Cübbeli Ahmet hocanın Risale-i Nur ların Kuran tefsir olmadığı konusunda Teke Tek programında yaptığı konuşmadan kısa bir süre sonra Moral Fm de katıldığı proramın kısa bir alıntısını paylaşmak istiyorum isteyen videosunuda ulaşabilir selam ve dua ile...
MoralFM'deki sohbet (2010)
Mehmet Paksu: Geçtiğimiz ay Teketek programında çok çeşitli konulara temas ettiniz. Bu konulardan bir tanesi de Risale-i Nur ile alakalı konulardı. Bazı insanlar açıklamalarınıza farklı yorumlar getirerek Risale-i Nur hakkında tenkitlerde bulundular. Risale-i Nur hakkındaki görüşlerinizi sizin ağzınızdan dinlemek istiyoruz.
Cübbeli Ahmet Hoca: Bazı kere insanın haddini aşan yorumlar da olabilir. Bazen de haddini aşmazda haddini aştırırlar, yani başkaları anlamak istediği gibi yorumlar yapar. Risale-i Nur hakkında yanlış anlaşılmama çok üzüldüm. Üstad Hazretleri, Allah dostlarından bir velidir, ilham sahibidir. Resulullah (s.a.v) şöyle buyuruyor: Eski ümmetlerde muhaddesler, yani ilhama mazhar kullar vardı. Peygamber Efendimiz, “Benim ümmetimde de varsa, Ömer onlardandır.” Şimdi Peygamber Efendimiz, benim ümmetimde varsa deyince mutlaka vardır. Öyle ki en faziletli ümmette nasıl olmaz.

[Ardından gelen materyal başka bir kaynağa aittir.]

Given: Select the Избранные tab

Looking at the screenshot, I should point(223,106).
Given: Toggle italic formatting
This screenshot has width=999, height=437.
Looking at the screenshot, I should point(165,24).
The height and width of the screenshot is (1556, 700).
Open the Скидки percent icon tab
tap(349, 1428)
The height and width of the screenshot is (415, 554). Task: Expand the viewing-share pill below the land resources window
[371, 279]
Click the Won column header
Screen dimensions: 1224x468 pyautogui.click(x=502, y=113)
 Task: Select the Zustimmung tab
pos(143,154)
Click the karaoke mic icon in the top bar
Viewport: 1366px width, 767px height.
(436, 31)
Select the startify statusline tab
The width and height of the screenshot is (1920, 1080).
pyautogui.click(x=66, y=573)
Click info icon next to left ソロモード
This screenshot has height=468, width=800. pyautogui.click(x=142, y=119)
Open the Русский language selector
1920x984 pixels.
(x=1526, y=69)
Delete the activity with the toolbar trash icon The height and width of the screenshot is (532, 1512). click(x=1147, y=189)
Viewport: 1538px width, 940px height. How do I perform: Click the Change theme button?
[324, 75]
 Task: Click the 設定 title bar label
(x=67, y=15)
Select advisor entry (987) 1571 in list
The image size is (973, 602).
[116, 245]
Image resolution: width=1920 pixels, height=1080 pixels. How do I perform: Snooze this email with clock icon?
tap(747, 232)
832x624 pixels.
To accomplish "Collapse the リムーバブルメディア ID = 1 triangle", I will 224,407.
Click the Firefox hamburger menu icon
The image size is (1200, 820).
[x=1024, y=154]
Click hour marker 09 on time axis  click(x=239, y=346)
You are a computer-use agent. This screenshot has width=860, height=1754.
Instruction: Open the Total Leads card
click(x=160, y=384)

ÜSTAD HAZRETLERİNE İLHAM OLUNUYOR
Cübbeli Ahmet Hoca: Ben, Bediüzzaman Hazretlerinin onlardan biri olduğuna inanıyorum. Bunun alametleri vardır. Bu alametler; az yemek, az uyumak, az konuşmak, az görüşmek. Hadis-i şeriflerde vardır. Bir insanı görürseniz ki az konuşuyor, insanlardan uzlet ediyor, az yiyor, az uyuyor, yani sürekli Allah’ı zikrediyor; bilin ki Allahütealâ tarafından ona ilham olunuyor. Bu ilham için temelinde de ilmi yapı şarttır. Üstad Hazretlerinin böyle bir zat olduğuna inanıyorum. Çünkü bunca eser, bu kadar büyük bir hizmet, yüz binlerce, milyonlarca insanın ehlisünnet üzere İslamiyeti yaşayan bir cemaatin imanlarını kazanmalarına sebep olmuştur.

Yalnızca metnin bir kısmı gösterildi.